-- Records for the exercise --
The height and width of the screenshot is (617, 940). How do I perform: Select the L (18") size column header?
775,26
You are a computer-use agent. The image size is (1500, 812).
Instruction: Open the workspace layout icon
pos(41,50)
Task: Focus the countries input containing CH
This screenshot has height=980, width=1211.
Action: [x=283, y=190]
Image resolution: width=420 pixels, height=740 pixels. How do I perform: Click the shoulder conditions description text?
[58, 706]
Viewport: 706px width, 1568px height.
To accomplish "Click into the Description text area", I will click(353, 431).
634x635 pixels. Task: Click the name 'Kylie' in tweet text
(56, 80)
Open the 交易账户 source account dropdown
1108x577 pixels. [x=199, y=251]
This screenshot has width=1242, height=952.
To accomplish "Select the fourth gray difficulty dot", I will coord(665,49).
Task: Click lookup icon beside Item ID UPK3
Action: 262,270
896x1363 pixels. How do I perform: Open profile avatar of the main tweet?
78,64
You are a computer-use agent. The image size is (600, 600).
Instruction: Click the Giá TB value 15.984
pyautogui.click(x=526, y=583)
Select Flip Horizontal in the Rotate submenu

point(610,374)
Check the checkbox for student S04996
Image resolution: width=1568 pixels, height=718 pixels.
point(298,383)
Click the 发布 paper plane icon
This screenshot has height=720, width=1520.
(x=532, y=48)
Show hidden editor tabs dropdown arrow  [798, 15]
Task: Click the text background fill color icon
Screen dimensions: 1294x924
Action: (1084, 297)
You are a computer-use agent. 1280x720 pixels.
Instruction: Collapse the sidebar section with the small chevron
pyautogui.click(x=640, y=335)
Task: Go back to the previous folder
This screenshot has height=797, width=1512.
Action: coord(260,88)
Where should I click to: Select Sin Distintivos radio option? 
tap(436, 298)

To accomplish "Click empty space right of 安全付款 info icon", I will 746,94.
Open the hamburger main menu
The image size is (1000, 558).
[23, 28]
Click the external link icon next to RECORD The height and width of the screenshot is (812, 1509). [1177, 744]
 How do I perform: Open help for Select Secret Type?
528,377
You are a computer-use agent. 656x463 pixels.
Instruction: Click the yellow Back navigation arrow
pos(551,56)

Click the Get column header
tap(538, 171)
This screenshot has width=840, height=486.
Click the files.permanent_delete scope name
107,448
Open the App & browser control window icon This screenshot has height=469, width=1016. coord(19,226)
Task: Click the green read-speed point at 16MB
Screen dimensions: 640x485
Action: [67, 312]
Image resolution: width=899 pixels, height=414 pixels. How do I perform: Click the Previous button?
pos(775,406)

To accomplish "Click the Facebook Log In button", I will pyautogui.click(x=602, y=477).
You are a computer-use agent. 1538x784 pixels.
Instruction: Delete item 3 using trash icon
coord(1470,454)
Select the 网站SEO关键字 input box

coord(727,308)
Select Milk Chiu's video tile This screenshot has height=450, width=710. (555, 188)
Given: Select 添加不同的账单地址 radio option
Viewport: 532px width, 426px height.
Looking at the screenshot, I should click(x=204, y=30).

-- Your task --
Write out the stretch of entries from the line containing "Image resolution: width=899" through the end of the entries, character for character.

-- Reply to the exercise --
Image resolution: width=899 pixels, height=414 pixels. How do I perform: Click the Previous button?
pos(775,406)

To accomplish "Click the Facebook Log In button", I will pyautogui.click(x=602, y=477).
You are a computer-use agent. 1538x784 pixels.
Instruction: Delete item 3 using trash icon
coord(1470,454)
Select the 网站SEO关键字 input box

coord(727,308)
Select Milk Chiu's video tile This screenshot has height=450, width=710. (555, 188)
Given: Select 添加不同的账单地址 radio option
Viewport: 532px width, 426px height.
Looking at the screenshot, I should click(x=204, y=30).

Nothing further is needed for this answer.